Der pa­the­ti­sche Ton scheint an die Wild­nis ge­knüpft. Zu Be­ginn sieht sich Anaïs als Ma­don­na, die ih­re Fa­mi­lie „un­ter dem Schutz ih­res Man­tels“ mit­nimmt. Bald wird sie be­mer­ken, daß ihr im Wald ze­le­brier­ter Eros un­wei­ger­lich mit dem Tod ver­bun­den ist. Paa­rung, Ge­burt und Tod, Wer­den und Ver­ge­hen, ver­kör­pert der Wald in nu­ce, sie sind sei­ne Grund­prin­zi­pi­en und die al­len Le­bens. Sie sind die Grund­mo­ti­ve des Ro­mans, die sei­ne Au­torin fa­cet­ten­reich zu va­ri­ie­ren weiß. Schließ­lich ster­ben fast so vie­le Men­schen wie sich Mäu­se in den Erd­nuss-But­ter­fal­len des Blau­en Hau­ses ver­fan­gen.

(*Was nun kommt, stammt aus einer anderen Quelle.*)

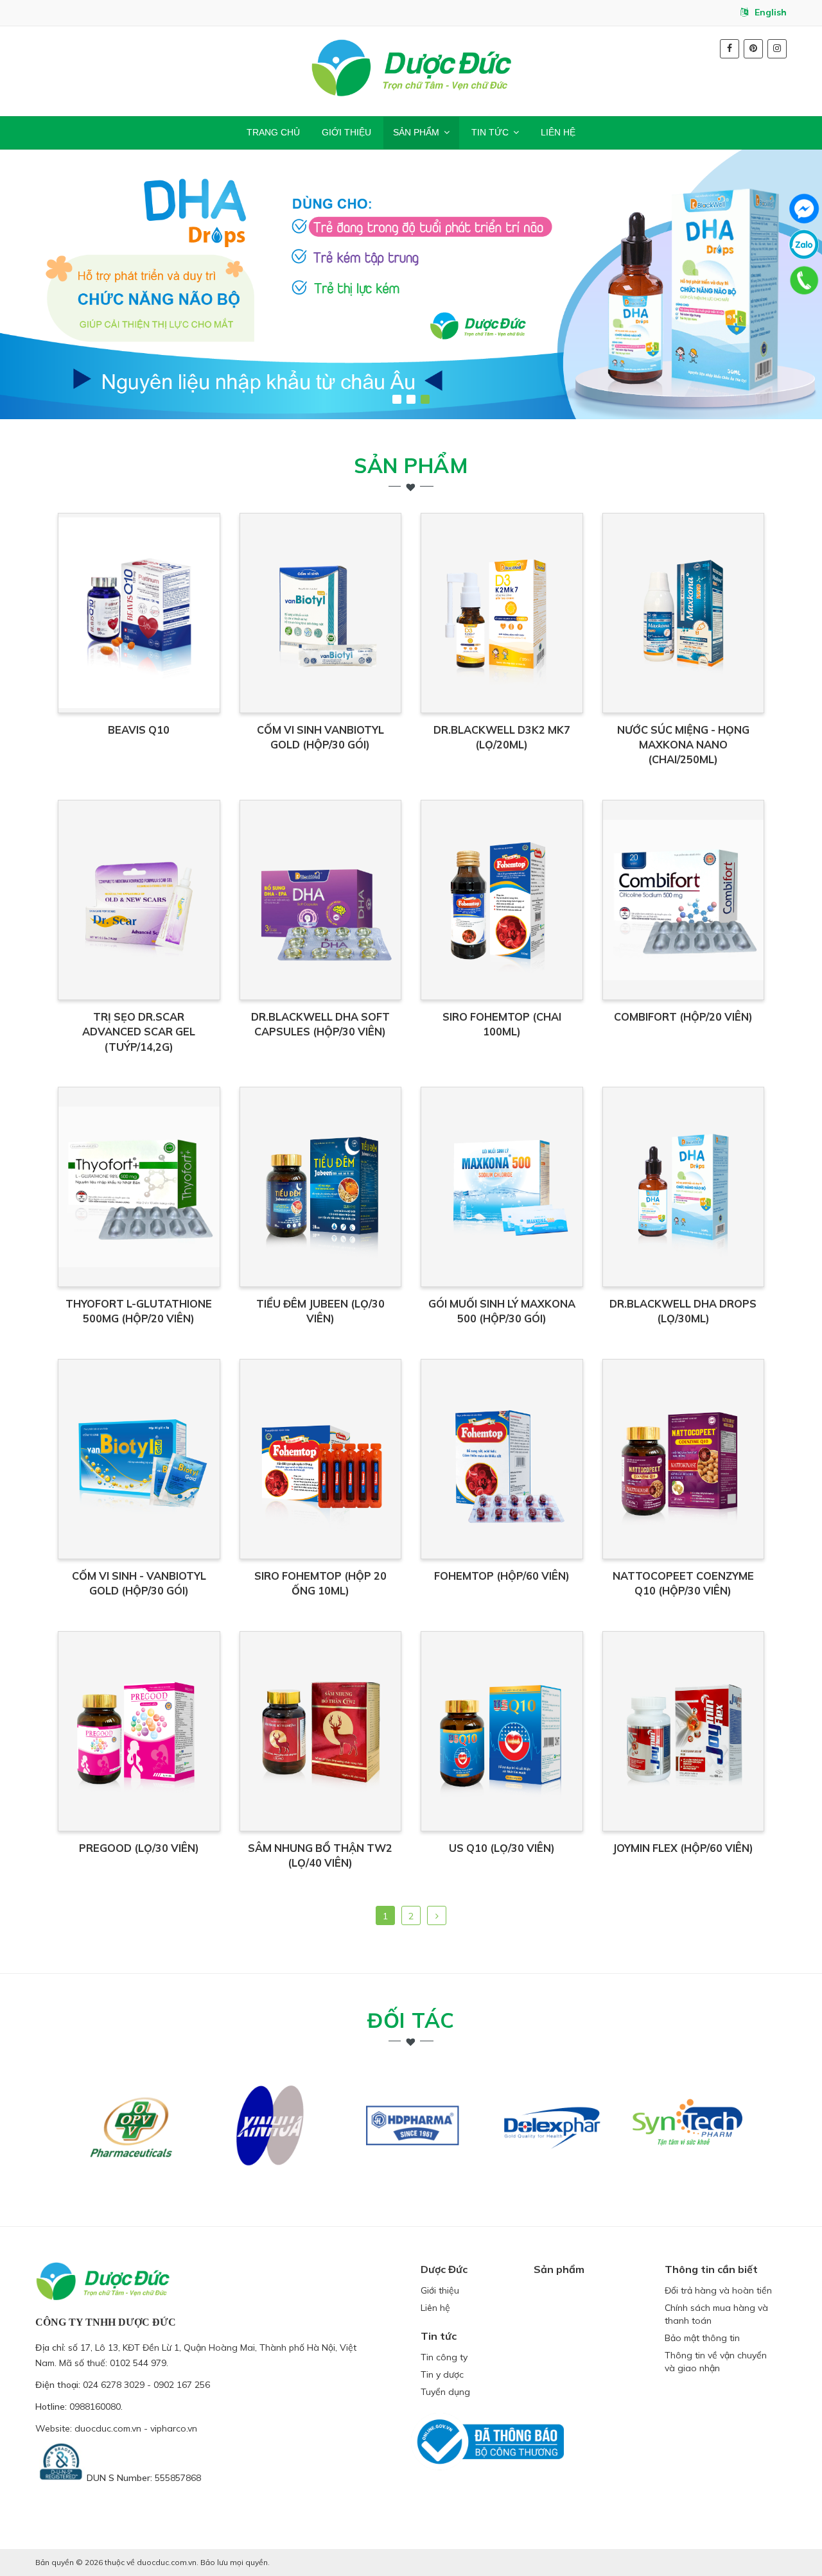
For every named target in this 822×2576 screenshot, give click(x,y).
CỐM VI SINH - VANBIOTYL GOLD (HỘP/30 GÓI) (139, 1583)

Anaïs, die Sän­ge­rin des Wal­des, schil­dert dies oh­ne Tra­gik. Da lässt sich der Tod „bes­ser ver­kraf­ten, wenn er di­cke Ba­cken hat“ und ein Le­ben ver­weht leicht wie das „flat­tern­de Schirm­chen ei­ner Pus­te­blu­me“.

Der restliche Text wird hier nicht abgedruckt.